In recent years, ransomware groups have used a double-extortion scheme where they not only hold data hostage, but threaten to leak it online. Some groups have started offering the use of their ransomware code, portals, payment platforms and messaging infrastructure to others to conduct attacks, as in the Texas case using REvil, provided by a hacker group of the same name.
Last month, the Biden administration hosted a two-day conference with 30 other countries to create a coalition dedicated to disrupting the global ransomware ecosystem.
Cybersecurity experts say most ransomware developers are based in Russia, where they enjoy broad immunity because Russia does not arrest or extradite them. (Russia was notably not invited to the Biden administration’s summit.) This has limited options for law enforcement in the United States, Europe and other countries.
But in the past few months, American officials have changed tack. Last week, the State Department announced a $10 million reward for anyone who could help provide information about the leaders of DarkSide, a ransomware group alternately known as BlackMatter, which was behind the hack of Colonial Pipeline last May.
Mr. Biden said on Monday that when he met with Russian President Vladimir V. Putin in June, he made clear that the U.S. “would take action to hold cybercriminals accountable.”
American officials have also started clawing back ransom payments from cybercriminals, as they did in the case of DarkSide last June and with Mr.
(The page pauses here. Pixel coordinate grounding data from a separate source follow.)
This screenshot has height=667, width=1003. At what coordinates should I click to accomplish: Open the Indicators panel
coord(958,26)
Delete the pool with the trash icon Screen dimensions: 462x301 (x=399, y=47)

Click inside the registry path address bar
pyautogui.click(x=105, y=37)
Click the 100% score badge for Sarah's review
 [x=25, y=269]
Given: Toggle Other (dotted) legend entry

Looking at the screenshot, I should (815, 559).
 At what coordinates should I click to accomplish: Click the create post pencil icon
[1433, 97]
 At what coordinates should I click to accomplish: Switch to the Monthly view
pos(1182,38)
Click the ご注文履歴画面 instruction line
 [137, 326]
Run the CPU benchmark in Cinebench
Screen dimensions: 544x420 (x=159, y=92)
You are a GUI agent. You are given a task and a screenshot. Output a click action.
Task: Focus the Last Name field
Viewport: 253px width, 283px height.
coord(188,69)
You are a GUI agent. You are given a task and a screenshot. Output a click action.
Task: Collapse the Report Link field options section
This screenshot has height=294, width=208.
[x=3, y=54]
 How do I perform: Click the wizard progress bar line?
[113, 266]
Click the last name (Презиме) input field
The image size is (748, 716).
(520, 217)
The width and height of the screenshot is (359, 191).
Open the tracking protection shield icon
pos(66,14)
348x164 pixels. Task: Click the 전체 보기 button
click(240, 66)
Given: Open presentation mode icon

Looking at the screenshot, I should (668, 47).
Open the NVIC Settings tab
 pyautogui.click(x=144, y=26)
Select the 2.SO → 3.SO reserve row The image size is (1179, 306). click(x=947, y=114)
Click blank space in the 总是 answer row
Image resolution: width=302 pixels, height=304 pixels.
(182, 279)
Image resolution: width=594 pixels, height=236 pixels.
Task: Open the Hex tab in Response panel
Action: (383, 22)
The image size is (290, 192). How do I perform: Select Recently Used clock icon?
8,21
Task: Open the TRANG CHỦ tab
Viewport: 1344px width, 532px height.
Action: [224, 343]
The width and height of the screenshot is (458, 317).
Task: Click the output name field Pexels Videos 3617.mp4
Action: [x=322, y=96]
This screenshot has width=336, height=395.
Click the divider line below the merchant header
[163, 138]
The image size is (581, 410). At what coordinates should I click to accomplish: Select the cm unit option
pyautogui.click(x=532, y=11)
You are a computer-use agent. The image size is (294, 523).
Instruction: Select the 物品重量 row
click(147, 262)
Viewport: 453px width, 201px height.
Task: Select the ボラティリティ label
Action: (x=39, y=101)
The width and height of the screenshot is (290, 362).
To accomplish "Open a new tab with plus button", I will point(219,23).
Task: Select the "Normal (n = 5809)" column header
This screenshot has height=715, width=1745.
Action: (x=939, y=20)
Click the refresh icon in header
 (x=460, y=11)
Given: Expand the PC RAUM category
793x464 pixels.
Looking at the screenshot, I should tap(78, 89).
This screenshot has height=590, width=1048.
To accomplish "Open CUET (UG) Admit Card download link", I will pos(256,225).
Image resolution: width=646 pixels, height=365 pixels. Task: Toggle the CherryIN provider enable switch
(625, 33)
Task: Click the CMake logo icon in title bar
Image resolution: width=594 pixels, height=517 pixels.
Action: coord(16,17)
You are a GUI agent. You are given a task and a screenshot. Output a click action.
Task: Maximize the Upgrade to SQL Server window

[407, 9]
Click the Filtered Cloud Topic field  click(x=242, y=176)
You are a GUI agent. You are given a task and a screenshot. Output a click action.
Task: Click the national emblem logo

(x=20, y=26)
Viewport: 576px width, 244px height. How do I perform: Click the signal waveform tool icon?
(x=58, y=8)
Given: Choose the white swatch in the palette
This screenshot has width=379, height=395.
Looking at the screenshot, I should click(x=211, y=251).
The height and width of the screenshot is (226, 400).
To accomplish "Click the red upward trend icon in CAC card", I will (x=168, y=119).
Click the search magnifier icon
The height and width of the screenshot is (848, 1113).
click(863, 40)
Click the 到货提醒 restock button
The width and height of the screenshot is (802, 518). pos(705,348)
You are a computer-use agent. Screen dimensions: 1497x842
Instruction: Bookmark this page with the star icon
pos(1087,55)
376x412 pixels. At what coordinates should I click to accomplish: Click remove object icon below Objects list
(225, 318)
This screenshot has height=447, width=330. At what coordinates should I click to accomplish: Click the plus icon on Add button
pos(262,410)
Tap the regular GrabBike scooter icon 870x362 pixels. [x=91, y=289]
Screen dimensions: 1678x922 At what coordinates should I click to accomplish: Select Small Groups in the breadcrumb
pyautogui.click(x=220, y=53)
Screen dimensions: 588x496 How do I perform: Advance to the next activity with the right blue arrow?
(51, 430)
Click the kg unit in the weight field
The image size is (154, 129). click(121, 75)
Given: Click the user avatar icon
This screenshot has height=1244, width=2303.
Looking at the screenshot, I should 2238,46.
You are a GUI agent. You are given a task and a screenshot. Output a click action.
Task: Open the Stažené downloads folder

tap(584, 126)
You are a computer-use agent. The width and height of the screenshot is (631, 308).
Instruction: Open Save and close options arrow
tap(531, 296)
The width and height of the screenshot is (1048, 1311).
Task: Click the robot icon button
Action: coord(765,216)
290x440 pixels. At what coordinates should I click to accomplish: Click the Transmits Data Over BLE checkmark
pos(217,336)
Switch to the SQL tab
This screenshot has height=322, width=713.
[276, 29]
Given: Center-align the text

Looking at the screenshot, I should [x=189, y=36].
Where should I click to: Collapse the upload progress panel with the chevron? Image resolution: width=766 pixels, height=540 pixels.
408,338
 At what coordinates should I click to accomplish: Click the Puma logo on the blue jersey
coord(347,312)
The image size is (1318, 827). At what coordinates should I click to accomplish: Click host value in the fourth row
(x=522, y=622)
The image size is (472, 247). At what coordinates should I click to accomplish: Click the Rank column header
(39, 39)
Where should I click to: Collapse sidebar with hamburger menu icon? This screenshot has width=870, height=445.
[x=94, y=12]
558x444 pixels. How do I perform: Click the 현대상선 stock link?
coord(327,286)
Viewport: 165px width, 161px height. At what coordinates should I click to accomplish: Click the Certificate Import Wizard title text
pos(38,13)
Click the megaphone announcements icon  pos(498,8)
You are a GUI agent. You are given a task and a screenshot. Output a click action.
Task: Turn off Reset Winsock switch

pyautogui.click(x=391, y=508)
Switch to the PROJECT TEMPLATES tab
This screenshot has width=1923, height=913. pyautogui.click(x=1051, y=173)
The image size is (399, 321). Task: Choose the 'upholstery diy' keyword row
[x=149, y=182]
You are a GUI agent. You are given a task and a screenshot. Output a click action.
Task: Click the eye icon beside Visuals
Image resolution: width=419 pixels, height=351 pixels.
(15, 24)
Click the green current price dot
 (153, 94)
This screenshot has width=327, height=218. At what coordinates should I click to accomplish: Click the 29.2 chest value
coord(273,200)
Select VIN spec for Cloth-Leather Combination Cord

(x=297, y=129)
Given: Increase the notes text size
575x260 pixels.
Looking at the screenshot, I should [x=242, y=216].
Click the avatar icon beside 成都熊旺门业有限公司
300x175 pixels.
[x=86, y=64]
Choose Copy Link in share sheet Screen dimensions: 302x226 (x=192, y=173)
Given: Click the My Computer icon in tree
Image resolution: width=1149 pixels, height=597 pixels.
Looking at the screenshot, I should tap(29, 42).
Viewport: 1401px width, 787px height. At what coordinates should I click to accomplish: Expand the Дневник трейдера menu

Polyanin, as announced on Monday.
“The message is: ‘You might think we can’t arrest you because you’re living in Russia, but there are a lot of other ways we can get to you,’” said Allan Liska, an intelligence analyst at Recorded Future, a cybersecurity firm. “This kind of sustained, cooperative law enforcement operation is making it far more expensive to conduct ransomware attacks and it’s starting to scare them.”